--- Instructions to follow ---
Starting at the line below holding "At what coordinates should I click to accomplish: Select" and stopping at the line holding "The width and height of the screenshot is (1456, 823).", print every line exactly, both ends included, and leave the rest out.

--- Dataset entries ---
-=-=-=-=-

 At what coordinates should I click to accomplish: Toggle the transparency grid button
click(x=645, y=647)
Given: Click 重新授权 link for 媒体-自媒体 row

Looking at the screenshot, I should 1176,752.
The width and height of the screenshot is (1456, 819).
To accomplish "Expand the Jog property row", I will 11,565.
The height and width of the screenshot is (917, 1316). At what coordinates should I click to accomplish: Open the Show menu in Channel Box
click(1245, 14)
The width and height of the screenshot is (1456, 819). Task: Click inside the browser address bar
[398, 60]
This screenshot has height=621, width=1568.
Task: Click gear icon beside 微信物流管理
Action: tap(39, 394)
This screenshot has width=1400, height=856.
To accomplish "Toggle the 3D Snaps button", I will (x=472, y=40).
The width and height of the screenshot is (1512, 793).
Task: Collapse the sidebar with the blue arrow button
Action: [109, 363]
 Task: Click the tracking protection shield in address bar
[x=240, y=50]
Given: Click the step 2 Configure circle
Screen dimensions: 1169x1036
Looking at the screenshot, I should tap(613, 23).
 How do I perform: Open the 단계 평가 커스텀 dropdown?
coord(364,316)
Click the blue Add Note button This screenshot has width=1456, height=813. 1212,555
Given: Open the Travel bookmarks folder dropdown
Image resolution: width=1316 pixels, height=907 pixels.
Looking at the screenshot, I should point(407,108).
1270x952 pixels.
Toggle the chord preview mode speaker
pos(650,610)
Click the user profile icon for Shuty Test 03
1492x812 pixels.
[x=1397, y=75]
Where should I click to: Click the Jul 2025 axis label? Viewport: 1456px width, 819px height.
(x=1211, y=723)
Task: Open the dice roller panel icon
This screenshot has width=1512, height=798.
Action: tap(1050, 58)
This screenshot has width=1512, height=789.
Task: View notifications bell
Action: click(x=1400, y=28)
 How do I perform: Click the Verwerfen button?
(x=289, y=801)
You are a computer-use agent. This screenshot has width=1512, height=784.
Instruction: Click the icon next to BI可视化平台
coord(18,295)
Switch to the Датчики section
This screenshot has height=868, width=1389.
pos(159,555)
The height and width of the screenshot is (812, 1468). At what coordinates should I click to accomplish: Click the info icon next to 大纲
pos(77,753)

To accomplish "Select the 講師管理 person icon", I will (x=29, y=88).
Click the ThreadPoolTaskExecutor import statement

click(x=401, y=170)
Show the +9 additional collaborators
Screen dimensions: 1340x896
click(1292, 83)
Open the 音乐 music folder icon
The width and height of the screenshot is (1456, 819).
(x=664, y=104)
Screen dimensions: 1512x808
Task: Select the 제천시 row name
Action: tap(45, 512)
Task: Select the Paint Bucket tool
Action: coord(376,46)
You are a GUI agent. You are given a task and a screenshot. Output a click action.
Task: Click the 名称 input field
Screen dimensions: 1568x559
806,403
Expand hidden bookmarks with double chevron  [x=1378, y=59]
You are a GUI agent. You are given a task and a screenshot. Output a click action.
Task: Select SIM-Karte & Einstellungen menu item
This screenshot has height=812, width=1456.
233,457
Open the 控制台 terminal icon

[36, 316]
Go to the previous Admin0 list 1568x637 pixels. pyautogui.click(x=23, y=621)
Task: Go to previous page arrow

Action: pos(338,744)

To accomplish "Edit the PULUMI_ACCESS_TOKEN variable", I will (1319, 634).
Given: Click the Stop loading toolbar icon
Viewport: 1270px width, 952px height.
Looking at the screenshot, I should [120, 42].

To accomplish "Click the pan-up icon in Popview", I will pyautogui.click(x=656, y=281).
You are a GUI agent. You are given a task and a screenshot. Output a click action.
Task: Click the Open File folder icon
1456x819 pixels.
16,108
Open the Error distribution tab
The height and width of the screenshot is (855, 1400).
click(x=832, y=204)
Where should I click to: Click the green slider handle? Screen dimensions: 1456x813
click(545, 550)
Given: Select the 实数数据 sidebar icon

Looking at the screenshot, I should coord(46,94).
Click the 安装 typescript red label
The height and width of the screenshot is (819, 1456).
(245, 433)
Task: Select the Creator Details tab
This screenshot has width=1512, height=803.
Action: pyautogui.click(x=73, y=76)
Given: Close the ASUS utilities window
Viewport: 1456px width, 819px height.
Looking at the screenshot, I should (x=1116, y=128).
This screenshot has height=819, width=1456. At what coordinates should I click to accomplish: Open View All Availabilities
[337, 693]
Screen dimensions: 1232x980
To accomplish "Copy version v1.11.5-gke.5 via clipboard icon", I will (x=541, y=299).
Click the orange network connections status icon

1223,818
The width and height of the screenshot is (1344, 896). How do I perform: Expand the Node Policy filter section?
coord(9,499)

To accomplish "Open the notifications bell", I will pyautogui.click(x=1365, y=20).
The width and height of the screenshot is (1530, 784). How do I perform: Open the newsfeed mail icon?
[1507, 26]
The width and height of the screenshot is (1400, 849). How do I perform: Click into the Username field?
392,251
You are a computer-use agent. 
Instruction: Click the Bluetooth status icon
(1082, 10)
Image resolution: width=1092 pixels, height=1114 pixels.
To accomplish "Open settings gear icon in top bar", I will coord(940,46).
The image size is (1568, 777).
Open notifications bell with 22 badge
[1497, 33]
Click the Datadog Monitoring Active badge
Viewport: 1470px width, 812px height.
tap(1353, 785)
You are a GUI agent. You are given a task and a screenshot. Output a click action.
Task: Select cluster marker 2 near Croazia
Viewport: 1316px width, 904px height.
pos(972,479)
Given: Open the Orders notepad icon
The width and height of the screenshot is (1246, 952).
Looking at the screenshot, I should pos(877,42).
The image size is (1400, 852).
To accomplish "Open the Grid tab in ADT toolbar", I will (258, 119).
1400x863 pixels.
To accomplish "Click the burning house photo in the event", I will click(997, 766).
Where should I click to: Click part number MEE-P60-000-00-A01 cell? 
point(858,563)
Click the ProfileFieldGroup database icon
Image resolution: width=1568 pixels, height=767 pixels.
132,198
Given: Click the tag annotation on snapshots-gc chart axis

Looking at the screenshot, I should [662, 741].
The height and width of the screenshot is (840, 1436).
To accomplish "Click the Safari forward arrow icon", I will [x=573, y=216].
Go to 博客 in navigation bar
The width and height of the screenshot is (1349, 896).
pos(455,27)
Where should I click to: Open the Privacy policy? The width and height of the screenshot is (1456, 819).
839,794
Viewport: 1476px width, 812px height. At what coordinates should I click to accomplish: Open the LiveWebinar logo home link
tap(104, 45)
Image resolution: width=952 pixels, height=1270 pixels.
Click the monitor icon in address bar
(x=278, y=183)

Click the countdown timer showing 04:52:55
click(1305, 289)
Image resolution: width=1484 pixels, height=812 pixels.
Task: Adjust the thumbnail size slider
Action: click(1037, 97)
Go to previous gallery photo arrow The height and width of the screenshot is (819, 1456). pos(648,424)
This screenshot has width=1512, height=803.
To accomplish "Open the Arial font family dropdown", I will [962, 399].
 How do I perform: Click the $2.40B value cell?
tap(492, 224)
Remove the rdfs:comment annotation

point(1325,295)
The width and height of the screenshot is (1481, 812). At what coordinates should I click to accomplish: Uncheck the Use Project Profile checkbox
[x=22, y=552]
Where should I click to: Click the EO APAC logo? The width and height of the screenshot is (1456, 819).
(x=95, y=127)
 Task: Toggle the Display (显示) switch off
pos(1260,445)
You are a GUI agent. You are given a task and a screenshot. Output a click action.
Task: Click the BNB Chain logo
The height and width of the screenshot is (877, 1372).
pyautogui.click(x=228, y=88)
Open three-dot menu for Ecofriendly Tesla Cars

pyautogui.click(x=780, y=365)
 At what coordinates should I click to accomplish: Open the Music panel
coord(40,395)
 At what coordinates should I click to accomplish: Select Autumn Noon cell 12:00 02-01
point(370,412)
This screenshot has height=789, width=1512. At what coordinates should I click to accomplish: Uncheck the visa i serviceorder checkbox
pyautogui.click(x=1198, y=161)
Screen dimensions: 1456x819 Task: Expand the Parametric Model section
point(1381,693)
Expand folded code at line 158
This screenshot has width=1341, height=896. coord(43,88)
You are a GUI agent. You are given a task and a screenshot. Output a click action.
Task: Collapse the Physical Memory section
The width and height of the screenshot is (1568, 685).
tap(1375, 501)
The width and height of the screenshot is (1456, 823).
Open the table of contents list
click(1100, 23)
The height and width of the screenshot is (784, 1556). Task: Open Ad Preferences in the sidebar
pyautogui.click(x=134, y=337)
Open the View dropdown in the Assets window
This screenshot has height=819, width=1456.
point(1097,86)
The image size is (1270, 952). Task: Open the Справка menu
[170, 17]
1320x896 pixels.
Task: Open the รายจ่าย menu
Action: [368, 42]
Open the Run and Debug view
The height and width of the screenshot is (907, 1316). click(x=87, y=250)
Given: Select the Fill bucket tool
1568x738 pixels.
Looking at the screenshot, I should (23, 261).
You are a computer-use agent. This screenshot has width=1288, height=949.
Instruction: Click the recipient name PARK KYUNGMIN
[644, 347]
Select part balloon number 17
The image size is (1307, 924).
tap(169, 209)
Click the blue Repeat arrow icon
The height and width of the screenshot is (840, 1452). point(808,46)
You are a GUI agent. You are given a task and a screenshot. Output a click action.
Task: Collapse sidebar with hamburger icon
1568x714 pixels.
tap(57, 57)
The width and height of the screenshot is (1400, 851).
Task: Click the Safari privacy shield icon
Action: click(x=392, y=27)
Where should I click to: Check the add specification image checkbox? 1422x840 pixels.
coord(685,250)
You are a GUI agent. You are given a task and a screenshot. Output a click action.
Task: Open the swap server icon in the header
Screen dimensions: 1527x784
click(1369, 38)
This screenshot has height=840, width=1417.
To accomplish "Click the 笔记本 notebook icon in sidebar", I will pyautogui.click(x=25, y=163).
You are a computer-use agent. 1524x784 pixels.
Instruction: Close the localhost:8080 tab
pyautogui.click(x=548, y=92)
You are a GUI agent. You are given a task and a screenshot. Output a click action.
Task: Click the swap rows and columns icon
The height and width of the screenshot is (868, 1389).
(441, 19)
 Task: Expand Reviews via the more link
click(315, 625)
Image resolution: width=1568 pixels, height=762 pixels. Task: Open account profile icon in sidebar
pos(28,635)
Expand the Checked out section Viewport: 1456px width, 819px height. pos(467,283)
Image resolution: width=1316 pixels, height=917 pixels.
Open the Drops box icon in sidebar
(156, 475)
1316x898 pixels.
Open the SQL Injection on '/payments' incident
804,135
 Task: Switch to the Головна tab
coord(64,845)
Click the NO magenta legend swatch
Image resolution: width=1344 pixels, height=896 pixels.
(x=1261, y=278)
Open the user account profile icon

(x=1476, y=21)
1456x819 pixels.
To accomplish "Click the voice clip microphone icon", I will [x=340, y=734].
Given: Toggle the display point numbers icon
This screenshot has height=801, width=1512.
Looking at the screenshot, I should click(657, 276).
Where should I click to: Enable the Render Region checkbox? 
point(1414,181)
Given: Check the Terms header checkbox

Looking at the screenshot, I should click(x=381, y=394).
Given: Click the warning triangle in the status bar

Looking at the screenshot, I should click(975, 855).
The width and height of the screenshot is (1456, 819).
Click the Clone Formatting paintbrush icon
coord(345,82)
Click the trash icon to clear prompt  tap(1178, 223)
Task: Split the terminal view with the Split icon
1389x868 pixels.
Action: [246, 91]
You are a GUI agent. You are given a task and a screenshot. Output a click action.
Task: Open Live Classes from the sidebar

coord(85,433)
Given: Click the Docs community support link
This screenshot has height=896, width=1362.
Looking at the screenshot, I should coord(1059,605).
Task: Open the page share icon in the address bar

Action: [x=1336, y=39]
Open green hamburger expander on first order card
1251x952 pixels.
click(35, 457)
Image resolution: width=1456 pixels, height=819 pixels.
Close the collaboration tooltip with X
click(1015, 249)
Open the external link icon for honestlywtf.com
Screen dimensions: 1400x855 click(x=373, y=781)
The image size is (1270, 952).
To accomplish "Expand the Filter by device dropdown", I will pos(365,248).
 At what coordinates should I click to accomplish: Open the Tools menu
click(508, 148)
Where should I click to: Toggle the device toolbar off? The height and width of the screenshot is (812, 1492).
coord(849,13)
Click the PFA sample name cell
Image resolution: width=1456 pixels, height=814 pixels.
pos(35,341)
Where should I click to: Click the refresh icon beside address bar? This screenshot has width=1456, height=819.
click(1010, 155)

-=-=-=-=-

--- Answer to this task ---
 At what coordinates should I click to accomplish: Select Autumn Noon cell 12:00 02-01
point(370,412)
This screenshot has height=789, width=1512. At what coordinates should I click to accomplish: Uncheck the visa i serviceorder checkbox
pyautogui.click(x=1198, y=161)
Screen dimensions: 1456x819 Task: Expand the Parametric Model section
point(1381,693)
Expand folded code at line 158
This screenshot has width=1341, height=896. coord(43,88)
You are a GUI agent. You are given a task and a screenshot. Output a click action.
Task: Collapse the Physical Memory section
The width and height of the screenshot is (1568, 685).
tap(1375, 501)
The width and height of the screenshot is (1456, 823).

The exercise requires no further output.